No, I stayed there for two years, and had some really great classes and teachers, particularly in the experimental music program. They taught me about people like [John] Cage, which gave me inspiration [to try] a lot of weird things. I started using tape and did this one piece with electric piano and a little portable cassette deck. It was pretty successful for a sophomoric experiment. Then something happened in my life that changed everything. My friends at that time were all in the art department on the other side of town—all of these gay people, that really fabulous Rocky Horror crowd. They had a friend named Jamie who was sort of the king of the art scene there, but he moved to San Francisco like they all did at that time. But he came back to visit and we fell in love.

So you met him in Texas?
In Denton, Texas. I ended up moving to San Francisco on Halloween in 1978…

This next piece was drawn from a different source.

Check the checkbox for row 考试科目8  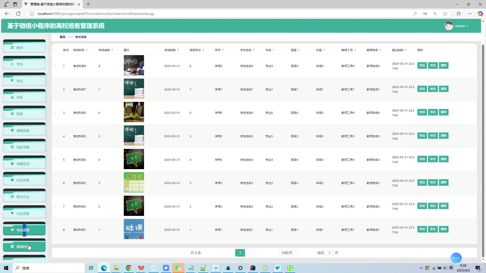(54, 66)
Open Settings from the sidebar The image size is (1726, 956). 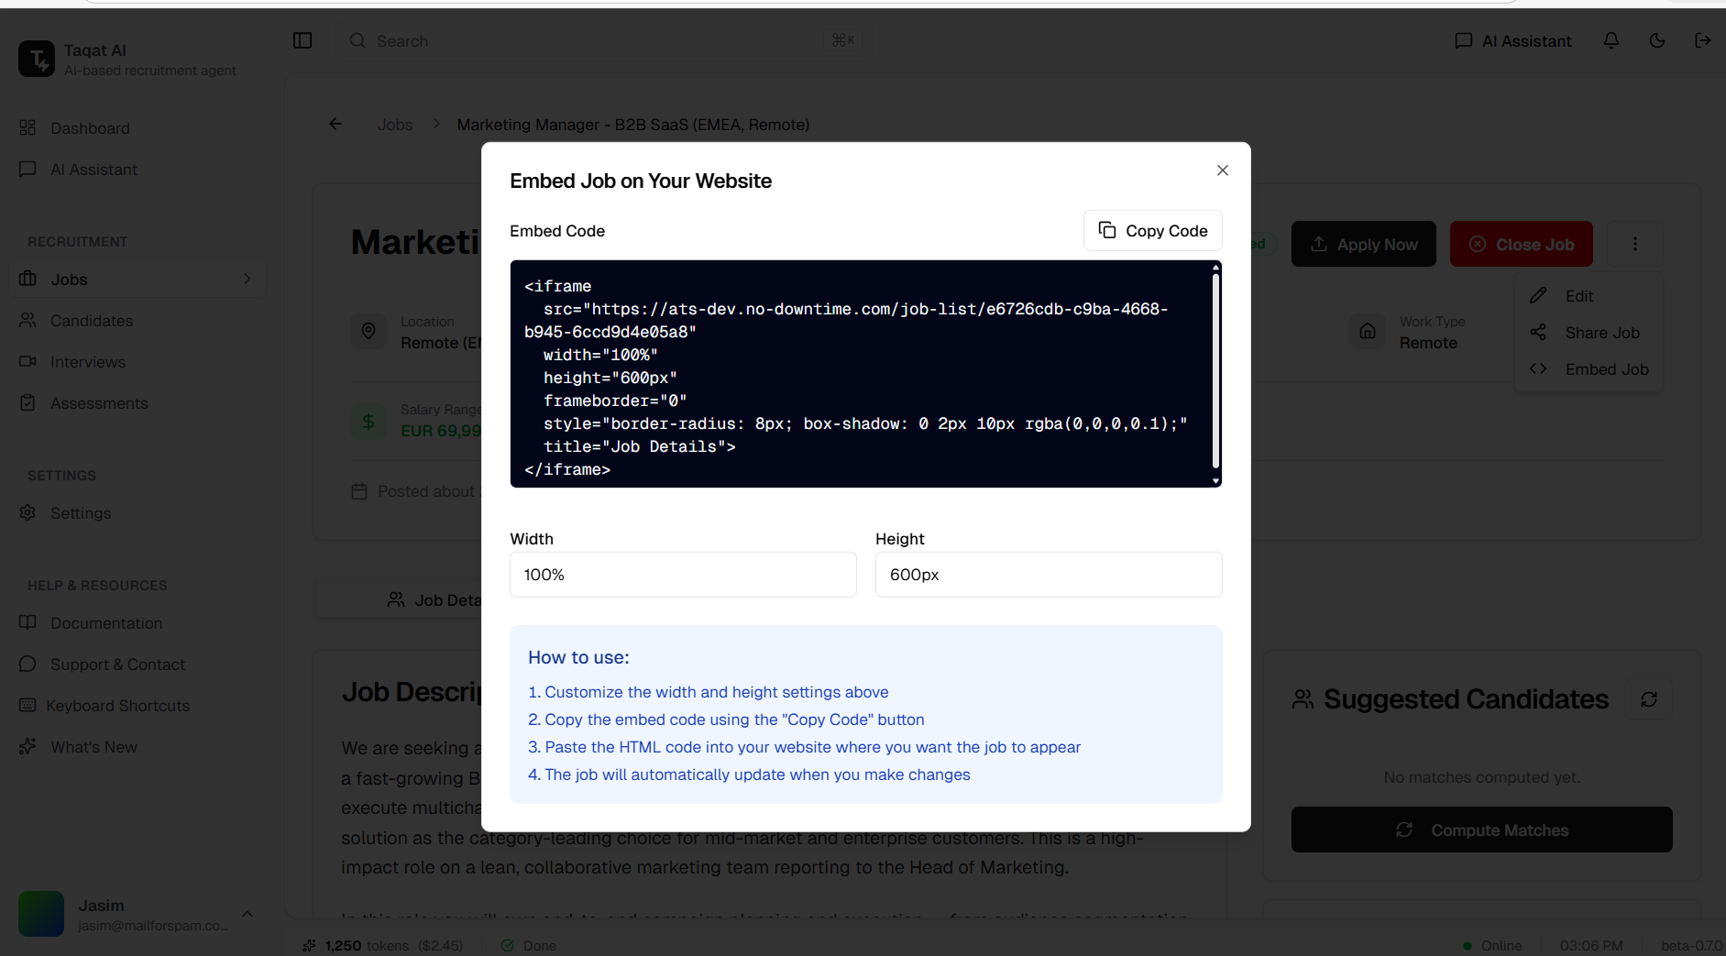click(x=81, y=512)
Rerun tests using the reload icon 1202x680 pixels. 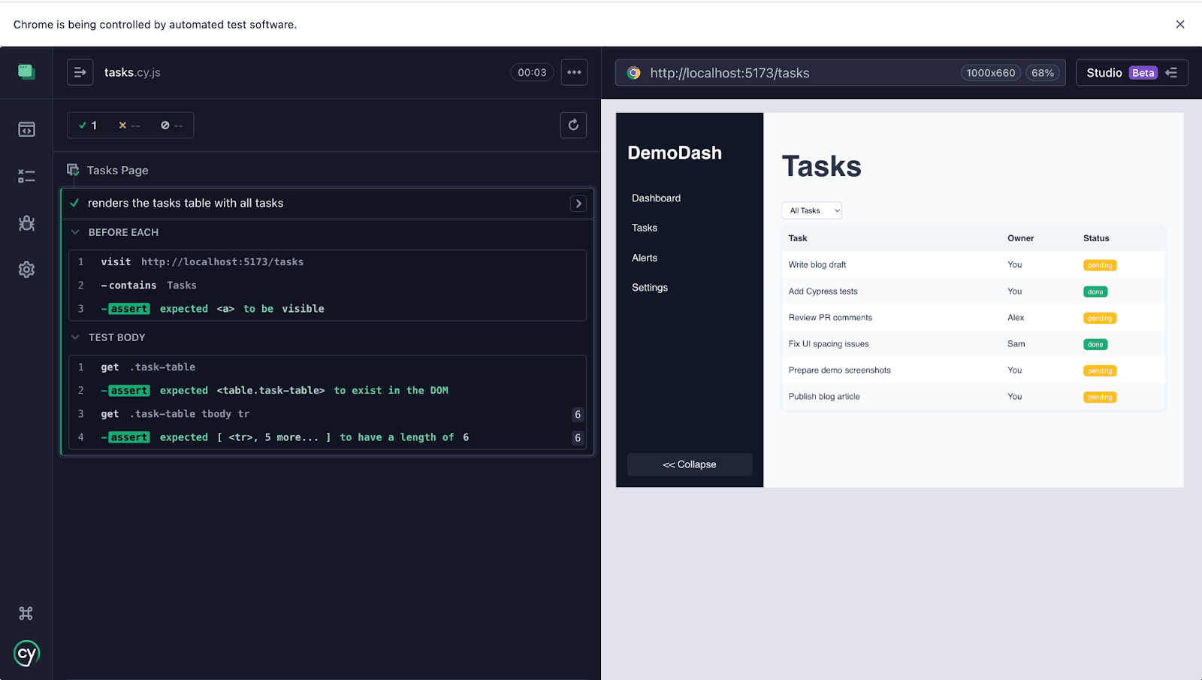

You literally jumped on a plane on Halloween?
Yeah.

Was this symbolic in any way? Were you wearing costumes on the plane? 
I had this very “Time Warp”-y outfit on—black wool pants from the ‘30s, black alligator stilettos, white shirt, little tie, and a huge vintage black wool cape with red satin lining, a Cinderella mask, and my saxophone in a teeny suitcase.

That’s all you brought?
That’s all I brought. And the stewardesses were so nice. It was me and like three or four other people, so they brought out the champagne and we just had a ball.

Was that a typical outfit for you back then? 
That might have been something to go out in. We were pretty flashy and liked to do what we called ‘wrecking’.

And what would that entail? 
Getting dressed up, going out and being outrageous. Wreck faces, you know? We were fashion warriors, you know. Very innocent, but we were crazy.